The Celtics second unit plus their MVP candidate have been fire of late.

Boston Celtics v Denver Nuggets Photo by Ethan Mito/Clarkson Creative/Getty Images

The numbers for the Celtics starters are off the charts. They boast by far the best net rating in the league (+23.8) and are a large reason why Boston has not just shot up the Eastern Conference standings, but are considered serious contenders heading into April.

But a little something is happening out west.

The team is 3-0 on their road trip and per usual, they’re throttling opponents with that five-man unit.

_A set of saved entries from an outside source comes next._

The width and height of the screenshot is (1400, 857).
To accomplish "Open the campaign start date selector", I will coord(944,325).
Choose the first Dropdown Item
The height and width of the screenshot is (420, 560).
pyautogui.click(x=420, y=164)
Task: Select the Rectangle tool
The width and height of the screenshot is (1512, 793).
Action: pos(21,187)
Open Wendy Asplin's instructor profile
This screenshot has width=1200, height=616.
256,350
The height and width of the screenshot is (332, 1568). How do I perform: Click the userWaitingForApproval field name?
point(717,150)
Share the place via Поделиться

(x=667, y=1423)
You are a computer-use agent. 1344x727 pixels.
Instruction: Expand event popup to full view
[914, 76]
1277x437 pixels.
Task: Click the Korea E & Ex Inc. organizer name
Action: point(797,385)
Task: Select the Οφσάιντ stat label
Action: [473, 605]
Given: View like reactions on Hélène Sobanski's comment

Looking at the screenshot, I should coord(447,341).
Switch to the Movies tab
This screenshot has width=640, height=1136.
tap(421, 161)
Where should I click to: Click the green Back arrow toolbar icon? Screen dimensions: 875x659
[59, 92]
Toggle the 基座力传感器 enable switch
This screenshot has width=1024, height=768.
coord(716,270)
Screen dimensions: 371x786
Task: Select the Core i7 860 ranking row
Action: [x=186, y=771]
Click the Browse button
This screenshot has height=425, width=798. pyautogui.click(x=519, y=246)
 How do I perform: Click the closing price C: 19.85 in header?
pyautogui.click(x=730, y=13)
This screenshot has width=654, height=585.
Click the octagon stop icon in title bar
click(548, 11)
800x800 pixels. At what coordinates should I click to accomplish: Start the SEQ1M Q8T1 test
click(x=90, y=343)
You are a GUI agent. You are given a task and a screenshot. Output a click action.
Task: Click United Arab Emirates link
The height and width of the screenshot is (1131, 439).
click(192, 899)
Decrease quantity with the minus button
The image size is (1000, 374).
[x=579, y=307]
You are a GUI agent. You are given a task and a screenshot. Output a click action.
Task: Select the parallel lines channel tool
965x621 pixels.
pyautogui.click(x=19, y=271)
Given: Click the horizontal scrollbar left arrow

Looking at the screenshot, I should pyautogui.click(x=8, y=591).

However, it’s not just been Marcus Smart, Jaylen Brown, Jayson Tatum, Al Horford, and Robert Williams doing all the damage. Halfway through the first quarter, it’s been customary for Ime Udoka to sit Tatum early and use him as a bridge between the quarters. By the second, he’s the lone starter on the floor flanked by Payton Pritchard, Derrick White, Grant Williams, and most recently, Daniel Theis.

Analytically, their numbers are nearly equally as impressive as the starters. It’s a small sample size for sure, but in 27 minutes over five games, they have an offensive rating of 123.5 and maintain defensively at 104 points per 100 possessions.

To start the west coast trip, Tatum & the Tatumettes staved off the young Warriors core of Jordan Poole, Jonathan Kuminga, and Moses Moody in the second quarter before the starters returned and pushed the lead to double digits. They kept it rolling in NoCal with a +8 stint in Sacramento that blew the barn doors off the Kings. And then last night against the Nuggets, the bench unit went nuclear in Denver.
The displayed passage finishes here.